È interessante notare che intellettuali come Doctorow e Lawrence Lessig dichiarano di non essere contro il copyright: vogliono soltanto riformarlo e renderlo più giusto. Considerato quanto detto sopra, però, se il copyright sopravviverà in qualche forma, anche minima, dipenderà da interventi polizieschi come il DMCA e le clausole sulla “proprietà intellettuale” contenute in trattati sul “libero commercio” come il TTIP.

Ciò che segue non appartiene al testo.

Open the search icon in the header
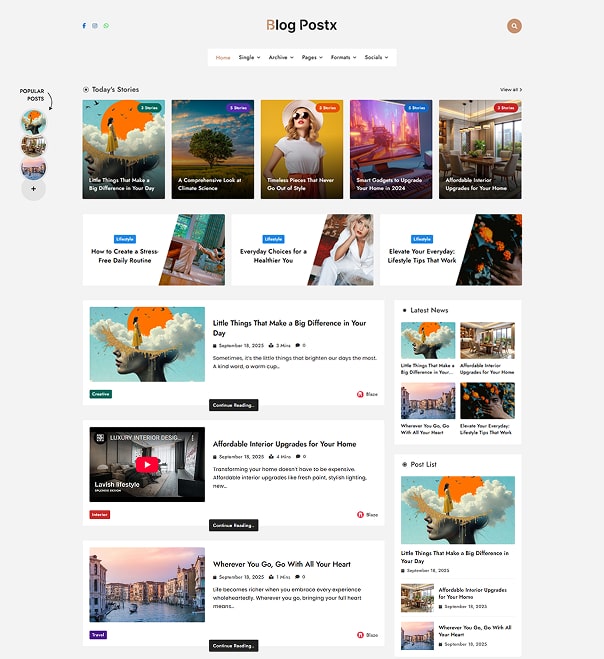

Questo non significa che il copyright cesserebbe di esistere o che non sarebbe più applicabile in alcuna forma. Ma ciò che resterebbe, tolta la possibilità di arrestare o denunciare per il reato di condivisione, sarebbe il copyright d’antan degli anni settanta. Il suo principale effetto concreto sarebbe impedire la stampa su larga scala di versioni non autorizzate di libri coperti da copyright, o di registrazioni acquistate in negozio. E questo sarebbe molto meno significativo, per lettori e ascoltatori, di quanto non lo fosse negli anni settanta, quando l’inconveniente della bassa qualità delle fotocopie e delle cassette era la minaccia principale per le industrie editoriali e discografiche. A quei tempi l’importanza del copyright come strumento per estrarre rendita era relativamente marginale rispetto alle altre fonti di profitto del capitalismo.

Il modello capitalistico che conosciamo noi, basato sul software proprietario alla base della rendita delle multinazionali, dipende completamente dall’azione dello stato di polizia come la criminalizzazione di chiunque cerchi di aggirare il DRM, l’arresto (senza processo di alcun genere) per violazione presunta dei contenuti online e il blocco di domini web e relativi server senza dovuto processo. Senza questi poteri, il copyright semplicemente collassa.

Ma fortunatamente questo modello capitalistico è condannato, a prescindere dal risultato dell’azione legale della EFF (e mi auguro che passi!). Anche allo stato attuale le tecnologie progrediscono così rapidamente che film e canzoni private del DRM solitamente compaiono sui siti torrent lo stesso giorno in cui escono sul mercato, mentre la condivisione dei file per i più giovani è una cosa scontata. L’idea che le protezioni si debbano aggirare si sta ora allargando all’editoria accademica grazie a SciHub. Quanto passerà prima che si diffonda ai ricambi originali e ai software di diagnostica?

Come sempre, come dice l’amico Charles Johnson del C4SS (“Counter-Economic optimism,” Rad Geek People’s Daily, 7 febbraio 2009), un’oncia di aggiramento vale una libbra di lobby.